Host leica.ccu.edu.tw (140.123.1.3)
Last updated 15:33 9 Dec 1995

    Location: /pub1/unix/sun/mde
      DIRECTORY drwxr-xr-x 512 bytes 03:58 31 Oct 1995 proctool

Host opcom.sun.ca (205.189.200.5)
Last updated 03:42 19 Nov 1995

    Location: /pub/binaries
      DIRECTORY drwxr-xr-x 512 bytes 07:12 1 Aug 1995 proctool

==========================================================================
NOTE: The first two digits of the proctool "version" must match the
Solaris version. Also, as of version 2.X.5, you must also have the
Motif library, libXm.so.x. Not having this, I ended up with version
2.3.3.

top 3.3 is available from sun-managers own "eecs.nwu.edu" in /pub/top.

----- Begin Included Message -----

>From kevin@uniq.com.au Thu Dec 7 17:39:01 1995
.
.
.

[ Regarding "Multi-processor stats and control", rjcronin@uop.com writes on Dec 6: ]

> We are trying to get a better handle on how thread migration works on
> multi-processor SPARCs running Solaris2.X. I am looking for pointers
> to DOCUMENTS/WHITE PAPERS/BOOKS to assist us in understanding the
> scheduling algorithms, as well as any TOOLS available for monitoring
> LWPs/thread scheduling/thread migration from the perspective of
> individual processes.

The Solaris 2.x kernel interals course goes into this in some detail.
>
> We have read:
> AnswerBook: Guide to Multithread Programming
> Cockcroft: Sun Performance and Tuning
> man pages: mpstat(1M), sar(1), pbind(1M), etc.
>
> Specifically, we have multiple concurrent users running a compute
> intensive simulation application on a multiprocessor SPARC20 with
> Solaris2.3. The simulation application is commercial software that is

I would recommend moving to 2.4 at least. Scheduling and memory use
improved a great deal between the two.

> single-threaded. We leave the threads unbound. We would like to be
> able to tell what is happening with respect to a single instance of a
> simulator process -- is it migrating from processor to processor, or
> does it stay on one the whole time? If it migrates, what secondary

top will tell you this - so will processor_bind() with the PBIND_QUERY
once you know the LWP id.

> cache efficiency is lost? (mpstat shows the machine doing about 20
> migrations/second, but which threads are migrating?)
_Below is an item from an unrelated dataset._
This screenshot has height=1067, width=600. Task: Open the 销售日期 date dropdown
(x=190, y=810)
The basic idea of the loose cache affinity is that if a process has
been runnable for a while (TS_RUN) but not on a processor (TS_ONPROC)
then it probably doesn't have much left in a particular cache, and
can be migrated to the processor running the lowest priority thread.
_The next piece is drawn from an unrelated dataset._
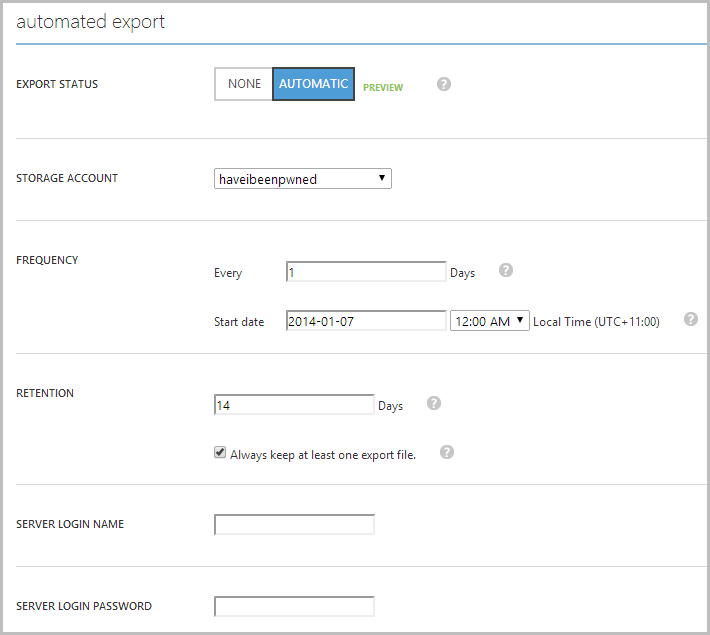
Task: Click the SERVER LOGIN NAME label
Action: pyautogui.click(x=70, y=524)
As I recall, this is 30ms. This means that if you are about to run
on the same processor and likely still have things in that cache,
you'll wait. If you wait long enough, then it presume you have little
left in the cache and tries to get you a processor that you are more
likely to run on.

If you want to know where your threads are, then I recommend using
proctool. If all else fails, you can get the LWPID from this, and
use the PBIND_QUERY version of processor_bind() to see where they
all are at any given moment. Remember you are looking at a dynamic
system, and that the process measuring may cause differences as well.
>
> We are planning to invest in bigger hardware to support many more
> users. We would like to make an intelligent decision as to how to
> allocate money spent on the number and speed of processors and size of
> secondary cache.

One study I'd make - if you have N processors, I'd investigate using
a batching system to run N instances of the compute intensive application
at a time thru them to see if cache effects and migration cause any
difference at all to the run time of an instance.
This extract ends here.